On the other hand although the elements for control of the flow of current which have been employed in the embodiment described above are transistors, it is quite obvious than any other equivalent device such as a thyristor or triac, might be aqually suitable, without thereby departing from the scope of the present invention.
Claims (18)
1. A method of controlling the speed of rotation of a direct current motor having armature control, connected into a bridge which includes on the one hand a first pair of arms connected respectively to each end of the direct current motor and to the terminals of a source of supply so as to be traversed by a current which controls the rotation of the motor in a first direction of rotation and on the other hand a second pair of arms connected respectively to each end of the motor and to the terminals of the said source of supply so as to be traversed by a current which controls the rotation of the motor in a second direction of rotation, an element for all-or-nothing control of the flow of current being connected into each of the arms of the first and second pairs, chracterized in that the control elements connected into the two arms of the bridge which are connected to one of the ends of the motor are operated cyclically into conduction in phase opposition, and in that simultaneously the control elements connected into the two arms of the bridge which are connected to the other and of the motor are normally operated respectively into conduction and into blocking.

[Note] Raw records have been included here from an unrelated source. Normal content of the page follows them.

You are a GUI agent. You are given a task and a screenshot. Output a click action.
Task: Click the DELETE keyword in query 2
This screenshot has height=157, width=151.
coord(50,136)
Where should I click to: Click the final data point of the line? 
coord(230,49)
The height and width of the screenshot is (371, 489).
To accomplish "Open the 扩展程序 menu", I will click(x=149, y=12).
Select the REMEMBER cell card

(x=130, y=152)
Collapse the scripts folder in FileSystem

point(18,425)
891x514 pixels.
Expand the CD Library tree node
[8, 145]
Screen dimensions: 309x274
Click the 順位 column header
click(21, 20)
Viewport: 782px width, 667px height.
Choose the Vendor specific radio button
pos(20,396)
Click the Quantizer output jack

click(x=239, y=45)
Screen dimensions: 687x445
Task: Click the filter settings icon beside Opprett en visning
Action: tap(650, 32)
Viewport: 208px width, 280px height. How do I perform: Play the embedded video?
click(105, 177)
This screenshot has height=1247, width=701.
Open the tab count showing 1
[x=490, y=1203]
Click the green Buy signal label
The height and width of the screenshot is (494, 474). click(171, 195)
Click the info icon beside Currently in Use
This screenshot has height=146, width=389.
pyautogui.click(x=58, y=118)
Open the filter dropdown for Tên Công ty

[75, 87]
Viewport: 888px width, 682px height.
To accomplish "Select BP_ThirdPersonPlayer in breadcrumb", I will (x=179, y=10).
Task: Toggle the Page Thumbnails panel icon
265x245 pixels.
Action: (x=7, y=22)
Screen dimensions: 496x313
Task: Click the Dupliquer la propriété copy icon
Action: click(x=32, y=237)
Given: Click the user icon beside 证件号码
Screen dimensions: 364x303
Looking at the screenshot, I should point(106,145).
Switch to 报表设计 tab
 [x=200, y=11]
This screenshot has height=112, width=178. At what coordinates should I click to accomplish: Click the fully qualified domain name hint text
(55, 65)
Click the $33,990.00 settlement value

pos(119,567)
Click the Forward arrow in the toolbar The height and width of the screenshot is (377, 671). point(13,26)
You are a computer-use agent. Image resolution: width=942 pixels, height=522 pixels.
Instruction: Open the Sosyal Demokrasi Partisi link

2. A method as claimed in Claim 1, characterized in that the control elements operated cyclically into conduction are operated by periodic pulses the cyclic ratio of which is representative of the operating voltage of the direct current motor.
3. A method as in Claim 1 or Claim 2, characterized in that one of the control elements operated cyclically into conduction is rendered conductive after the other of the said elements has become non-conductive.
4. A supply device for a direct current motor having armature control, connected into a bridge which includes on the one hand a first pair of arms connected respectively to each end of the said direct current motor and to the terminals of a source of supply so as to be traversed by a current which controls the rotation of the motor in a first direction of rotation and on the other hand a second pair of arms connected respectively to each end of the said motor and to the terminals of the source of supply so as to be traversed by a current which controls the rotation of the motor in a second direction of rotation, an element for all-or-nothing control of the flow of current being connected into each of the arms of the first and second pairs, characterized in that it includes first generator means which deliver to the respective control elements in the two arms of the bridge which are connected to a first end of the motor at least one first operating signal which controls the conduction of the said elements in phase opposition, and second generator means which deliver likewise to the respective control elements in the two arms of the bridge which are connected to the other of the ends of the motor at least one second operating signal which controls the conduction of the said elements in phase opposition, the said first and second generator means being sensitive to a control signal representative of the operating voltage of the said motor in order to deliver respectively the said first operating signal in a cyclic manner and the said second operating signal in a substantially permanent manner or vice versa, according to whether the said control signal is representative of a control of the rotation of the motor in the first direction or in the second direciton.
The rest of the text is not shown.